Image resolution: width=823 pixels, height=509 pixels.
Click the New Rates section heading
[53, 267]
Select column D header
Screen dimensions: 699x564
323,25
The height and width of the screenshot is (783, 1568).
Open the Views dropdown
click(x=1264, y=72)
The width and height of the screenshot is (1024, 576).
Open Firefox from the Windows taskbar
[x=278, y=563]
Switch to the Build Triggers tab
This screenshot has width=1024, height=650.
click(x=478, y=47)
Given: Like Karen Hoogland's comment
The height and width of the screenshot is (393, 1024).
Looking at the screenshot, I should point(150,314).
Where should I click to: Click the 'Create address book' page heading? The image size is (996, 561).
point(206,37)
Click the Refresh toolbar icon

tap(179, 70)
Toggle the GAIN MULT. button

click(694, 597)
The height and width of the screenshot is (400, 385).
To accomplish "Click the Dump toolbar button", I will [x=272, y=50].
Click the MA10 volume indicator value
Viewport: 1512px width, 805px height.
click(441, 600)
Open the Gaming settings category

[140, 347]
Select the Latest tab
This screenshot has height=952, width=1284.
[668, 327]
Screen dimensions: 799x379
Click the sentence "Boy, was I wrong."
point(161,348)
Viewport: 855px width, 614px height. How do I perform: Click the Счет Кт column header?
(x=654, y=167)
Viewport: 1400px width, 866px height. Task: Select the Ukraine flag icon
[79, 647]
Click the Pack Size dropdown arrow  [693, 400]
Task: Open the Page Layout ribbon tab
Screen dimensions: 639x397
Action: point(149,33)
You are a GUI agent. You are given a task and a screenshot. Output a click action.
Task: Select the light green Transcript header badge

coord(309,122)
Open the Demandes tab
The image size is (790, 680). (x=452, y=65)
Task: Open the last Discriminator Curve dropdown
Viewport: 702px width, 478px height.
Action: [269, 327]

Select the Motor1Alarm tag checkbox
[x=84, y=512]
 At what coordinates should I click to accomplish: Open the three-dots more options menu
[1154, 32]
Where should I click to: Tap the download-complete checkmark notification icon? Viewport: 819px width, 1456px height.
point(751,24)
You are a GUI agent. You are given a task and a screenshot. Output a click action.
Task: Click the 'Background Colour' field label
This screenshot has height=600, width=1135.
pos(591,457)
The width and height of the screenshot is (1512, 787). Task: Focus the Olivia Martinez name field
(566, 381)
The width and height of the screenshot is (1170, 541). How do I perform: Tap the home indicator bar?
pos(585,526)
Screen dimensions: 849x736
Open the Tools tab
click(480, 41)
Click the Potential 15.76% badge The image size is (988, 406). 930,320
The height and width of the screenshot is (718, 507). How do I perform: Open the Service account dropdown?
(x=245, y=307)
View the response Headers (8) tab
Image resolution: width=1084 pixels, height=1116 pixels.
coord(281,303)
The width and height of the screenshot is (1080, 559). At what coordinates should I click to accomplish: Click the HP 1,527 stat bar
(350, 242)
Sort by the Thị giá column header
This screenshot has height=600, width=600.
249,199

- **Exercise description**
Return the records given above in their entirety, word for word.

- **Solved problem**
Image resolution: width=823 pixels, height=509 pixels.
Click the New Rates section heading
[53, 267]
Select column D header
Screen dimensions: 699x564
323,25
The height and width of the screenshot is (783, 1568).
Open the Views dropdown
click(x=1264, y=72)
The width and height of the screenshot is (1024, 576).
Open Firefox from the Windows taskbar
[x=278, y=563]
Switch to the Build Triggers tab
This screenshot has width=1024, height=650.
click(x=478, y=47)
Given: Like Karen Hoogland's comment
The height and width of the screenshot is (393, 1024).
Looking at the screenshot, I should point(150,314).
Where should I click to: Click the 'Create address book' page heading? The image size is (996, 561).
point(206,37)
Click the Refresh toolbar icon

tap(179, 70)
Toggle the GAIN MULT. button

click(694, 597)
The height and width of the screenshot is (400, 385).
To accomplish "Click the Dump toolbar button", I will [x=272, y=50].
Click the MA10 volume indicator value
Viewport: 1512px width, 805px height.
click(441, 600)
Open the Gaming settings category

[140, 347]
Select the Latest tab
This screenshot has height=952, width=1284.
[668, 327]
Screen dimensions: 799x379
Click the sentence "Boy, was I wrong."
point(161,348)
Viewport: 855px width, 614px height. How do I perform: Click the Счет Кт column header?
(x=654, y=167)
Viewport: 1400px width, 866px height. Task: Select the Ukraine flag icon
[79, 647]
Click the Pack Size dropdown arrow  [693, 400]
Task: Open the Page Layout ribbon tab
Screen dimensions: 639x397
Action: point(149,33)
You are a GUI agent. You are given a task and a screenshot. Output a click action.
Task: Select the light green Transcript header badge

coord(309,122)
Open the Demandes tab
The image size is (790, 680). (x=452, y=65)
Task: Open the last Discriminator Curve dropdown
Viewport: 702px width, 478px height.
Action: [269, 327]

Select the Motor1Alarm tag checkbox
[x=84, y=512]
 At what coordinates should I click to accomplish: Open the three-dots more options menu
[1154, 32]
Where should I click to: Tap the download-complete checkmark notification icon? Viewport: 819px width, 1456px height.
point(751,24)
You are a GUI agent. You are given a task and a screenshot. Output a click action.
Task: Click the 'Background Colour' field label
This screenshot has height=600, width=1135.
pos(591,457)
The width and height of the screenshot is (1512, 787). Task: Focus the Olivia Martinez name field
(566, 381)
The width and height of the screenshot is (1170, 541). How do I perform: Tap the home indicator bar?
pos(585,526)
Screen dimensions: 849x736
Open the Tools tab
click(480, 41)
Click the Potential 15.76% badge The image size is (988, 406). 930,320
The height and width of the screenshot is (718, 507). How do I perform: Open the Service account dropdown?
(x=245, y=307)
View the response Headers (8) tab
Image resolution: width=1084 pixels, height=1116 pixels.
coord(281,303)
The width and height of the screenshot is (1080, 559). At what coordinates should I click to accomplish: Click the HP 1,527 stat bar
(350, 242)
Sort by the Thị giá column header
This screenshot has height=600, width=600.
249,199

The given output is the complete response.